1.固定：去除残留液体，用1X PBST清洗接种在干净玻片上的细胞3次，每次3min在室温下用新鲜配制的4%多聚甲醛固定15min，今天小编就来聊一聊关于荧光抗体免疫标记实验步骤?接下来我们就一起去研究一下吧!

荧光抗体免疫标记实验步骤

1.固定：去除残留液体，用1X PBST清洗接种在干净玻片上的细胞3次，每次3min。在室温下用新鲜配制的4%多聚甲醛固定15min。

2.1XPBST漂洗三次：去除固定液，1XPBST漂洗3次，每次5min。

3.透化：在1XPBST中加0.1% Triton X-100，孵育20分钟以提高通透性。

4.1XPBST漂洗三次：去除残留液体，1XPBST漂洗3次，每次5min。

5.封闭：去除残留液体，在切片上加5% BSA或血清。确保血清与二抗来源于相同物种。然后在室温下孵育20min。

6.孵育一抗：去除残留液体，用适当稀释比例的一抗覆盖组织部位，4oC过夜孵育。

7.复温：将切片从4oC移至室温静置约20min，不要立即冲洗切片。

8.1XPBST漂洗三次：去除残留并浸泡在PBST中，在摇床中以40 RPM漂洗5 min，重复3次。

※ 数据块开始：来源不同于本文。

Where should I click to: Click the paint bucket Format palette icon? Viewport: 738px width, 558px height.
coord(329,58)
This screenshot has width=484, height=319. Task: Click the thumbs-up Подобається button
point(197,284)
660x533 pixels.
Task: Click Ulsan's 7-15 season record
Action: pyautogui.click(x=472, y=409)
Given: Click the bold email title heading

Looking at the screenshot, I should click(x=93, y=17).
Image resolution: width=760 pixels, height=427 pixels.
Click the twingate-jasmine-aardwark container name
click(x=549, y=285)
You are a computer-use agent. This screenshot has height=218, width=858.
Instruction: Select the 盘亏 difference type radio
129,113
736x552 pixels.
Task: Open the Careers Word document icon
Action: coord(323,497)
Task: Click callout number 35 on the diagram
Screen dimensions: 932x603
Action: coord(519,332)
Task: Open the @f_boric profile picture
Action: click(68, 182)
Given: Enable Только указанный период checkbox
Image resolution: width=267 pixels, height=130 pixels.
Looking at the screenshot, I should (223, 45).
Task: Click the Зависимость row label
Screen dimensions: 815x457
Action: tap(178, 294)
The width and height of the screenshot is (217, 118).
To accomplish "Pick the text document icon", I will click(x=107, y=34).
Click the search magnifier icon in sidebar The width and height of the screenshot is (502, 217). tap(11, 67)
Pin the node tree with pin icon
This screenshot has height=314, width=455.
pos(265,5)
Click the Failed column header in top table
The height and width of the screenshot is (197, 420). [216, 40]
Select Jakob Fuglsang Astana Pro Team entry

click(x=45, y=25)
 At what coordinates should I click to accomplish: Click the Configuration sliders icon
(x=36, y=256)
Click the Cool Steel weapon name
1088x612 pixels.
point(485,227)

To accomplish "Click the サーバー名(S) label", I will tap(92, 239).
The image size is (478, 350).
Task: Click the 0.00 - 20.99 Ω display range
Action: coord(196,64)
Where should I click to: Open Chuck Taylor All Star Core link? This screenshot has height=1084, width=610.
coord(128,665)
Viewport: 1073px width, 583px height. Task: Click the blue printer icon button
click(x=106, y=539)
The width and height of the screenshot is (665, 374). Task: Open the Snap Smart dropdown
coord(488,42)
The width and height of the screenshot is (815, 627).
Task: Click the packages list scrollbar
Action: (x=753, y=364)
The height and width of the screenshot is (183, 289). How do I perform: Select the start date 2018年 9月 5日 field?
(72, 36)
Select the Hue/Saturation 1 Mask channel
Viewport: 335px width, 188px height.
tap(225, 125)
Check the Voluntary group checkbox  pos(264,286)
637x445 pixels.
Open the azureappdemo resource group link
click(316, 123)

9.孵育荧光偶联的二抗：去除残留液体，用适当稀释比例的二抗覆盖组织部位，4℃避光孵育60 min。

10.1XPBST漂洗三次：去除残留并浸泡在PBST中，在摇床中以40 RPM漂洗5 min，重复3次。

11.滴加50% PBS 50% 甘油于玻片上，立即置于显微镜下观察。